— Text section —
In an electric power system, a switchgear is composed of electrical disconnect switches, fuses or circuit breakers used to control, protect and isolate electrical equipment. Switchgear is used both to de-energize equipment to allow work to be done and to clear faults downstream. This type of equipment is directly linked to the reliability of the electricity supply.

The earliest central power stations used simple open knife switches, mounted on insulating panels of marble or asbestos. Power levels and voltages rapidly escalated, making opening manually operated switches too dangerous for anything other than isolation of a de-energized circuit. Oil-filled switchgear equipment allows arc energy to be contained and safely controlled. By the early 20th century, a switchgear line-up would be a metal-enclosed structure with electrically operated switching elements using oil circuit breakers. Today, oil-filled equipment has largely been replaced by air-blast, vacuum, or SF_{6} equipment, allowing large currents and power levels to be safely controlled by automatic equipment.

High-voltage switchgear was invented at the end of the 19th century for operating motors and other electric machines. The technology has been improved over time and can now be used with voltages up to 1,100 kV.

Typically, switchgear in substations is located on both the high- and low-voltage sides of large power transformers. The switchgear on the low-voltage side of the transformers may be located in a building, with medium-voltage circuit breakers for distribution circuits, along with metering, control, and protection equipment. For industrial applications, a transformer and switchgear line-up may be combined in one housing, called a unitized substation (USS). According to the latest research by Visiongain, a market research company, the worldwide switchgear market is expected to achieve $152.5 billion by 2029 at a CAGR of 5.9%. Growing investment in renewable energy and enhanced demand for safe and secure electrical distribution systems are expected to generate the increase.

— About this task —
Copy the switchgear text from "The earliest central" up to and including "by automatic equipment.", changing "marble" to "slate" throughout.

— Data under study —
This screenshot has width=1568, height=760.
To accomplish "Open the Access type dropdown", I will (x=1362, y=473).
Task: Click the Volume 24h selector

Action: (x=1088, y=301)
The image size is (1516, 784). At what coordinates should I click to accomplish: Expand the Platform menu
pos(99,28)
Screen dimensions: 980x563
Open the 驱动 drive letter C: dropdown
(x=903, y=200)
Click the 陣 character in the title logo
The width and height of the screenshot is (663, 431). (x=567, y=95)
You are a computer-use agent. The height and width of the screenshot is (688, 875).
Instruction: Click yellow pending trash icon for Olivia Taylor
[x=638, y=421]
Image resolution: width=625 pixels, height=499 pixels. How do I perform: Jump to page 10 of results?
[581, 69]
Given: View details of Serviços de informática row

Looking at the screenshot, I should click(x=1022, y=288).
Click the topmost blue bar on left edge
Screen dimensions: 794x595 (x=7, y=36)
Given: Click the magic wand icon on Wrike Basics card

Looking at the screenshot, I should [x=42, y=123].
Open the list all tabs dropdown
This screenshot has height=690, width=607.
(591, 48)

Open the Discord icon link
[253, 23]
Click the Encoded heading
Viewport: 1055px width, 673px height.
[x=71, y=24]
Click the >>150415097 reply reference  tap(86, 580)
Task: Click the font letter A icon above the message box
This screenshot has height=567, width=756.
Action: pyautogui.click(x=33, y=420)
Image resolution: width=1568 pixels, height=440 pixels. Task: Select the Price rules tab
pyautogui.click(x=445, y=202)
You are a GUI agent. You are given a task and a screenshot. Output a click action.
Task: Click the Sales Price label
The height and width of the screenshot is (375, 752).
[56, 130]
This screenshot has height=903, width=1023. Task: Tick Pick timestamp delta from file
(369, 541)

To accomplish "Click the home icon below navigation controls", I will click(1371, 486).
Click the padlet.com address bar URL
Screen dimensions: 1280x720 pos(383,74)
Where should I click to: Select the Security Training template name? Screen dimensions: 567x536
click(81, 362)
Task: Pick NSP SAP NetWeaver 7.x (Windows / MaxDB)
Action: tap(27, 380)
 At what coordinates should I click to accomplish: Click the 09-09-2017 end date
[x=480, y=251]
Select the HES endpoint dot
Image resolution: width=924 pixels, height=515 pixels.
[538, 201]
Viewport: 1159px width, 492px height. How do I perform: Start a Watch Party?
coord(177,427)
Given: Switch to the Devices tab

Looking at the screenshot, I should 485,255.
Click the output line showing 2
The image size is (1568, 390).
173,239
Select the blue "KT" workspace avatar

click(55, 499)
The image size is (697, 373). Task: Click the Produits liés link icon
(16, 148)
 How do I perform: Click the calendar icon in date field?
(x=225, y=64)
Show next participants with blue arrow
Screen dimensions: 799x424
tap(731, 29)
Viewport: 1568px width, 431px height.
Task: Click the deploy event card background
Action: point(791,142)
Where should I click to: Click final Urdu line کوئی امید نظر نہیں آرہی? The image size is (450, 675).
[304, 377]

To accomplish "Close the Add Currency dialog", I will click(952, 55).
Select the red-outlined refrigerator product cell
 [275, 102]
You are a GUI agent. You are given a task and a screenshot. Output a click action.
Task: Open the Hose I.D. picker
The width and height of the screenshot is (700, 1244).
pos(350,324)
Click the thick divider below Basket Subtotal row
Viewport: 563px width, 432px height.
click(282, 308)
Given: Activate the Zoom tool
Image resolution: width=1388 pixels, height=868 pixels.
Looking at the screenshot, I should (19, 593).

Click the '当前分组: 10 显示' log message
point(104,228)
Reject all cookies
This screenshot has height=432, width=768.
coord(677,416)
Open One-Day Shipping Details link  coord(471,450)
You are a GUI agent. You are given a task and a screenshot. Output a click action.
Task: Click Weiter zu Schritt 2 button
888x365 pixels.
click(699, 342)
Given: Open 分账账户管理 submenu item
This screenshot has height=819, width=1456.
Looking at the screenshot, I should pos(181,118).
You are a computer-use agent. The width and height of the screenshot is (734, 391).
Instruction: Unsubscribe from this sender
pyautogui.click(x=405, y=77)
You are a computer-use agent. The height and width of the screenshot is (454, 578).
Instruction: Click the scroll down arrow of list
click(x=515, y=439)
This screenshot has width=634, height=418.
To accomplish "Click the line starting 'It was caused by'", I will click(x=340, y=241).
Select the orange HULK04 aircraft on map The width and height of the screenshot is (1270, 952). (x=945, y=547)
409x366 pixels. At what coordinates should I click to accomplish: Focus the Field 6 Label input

— Written solution —
The earliest central power stations used simple open knife switches, mounted on insulating panels of slate or asbestos. Power levels and voltages rapidly escalated, making opening manually operated switches too dangerous for anything other than isolation of a de-energized circuit. Oil-filled switchgear equipment allows arc energy to be contained and safely controlled. By the early 20th century, a switchgear line-up would be a metal-enclosed structure with electrically operated switching elements using oil circuit breakers. Today, oil-filled equipment has largely been replaced by air-blast, vacuum, or SF_{6} equipment, allowing large currents and power levels to be safely controlled by automatic equipment.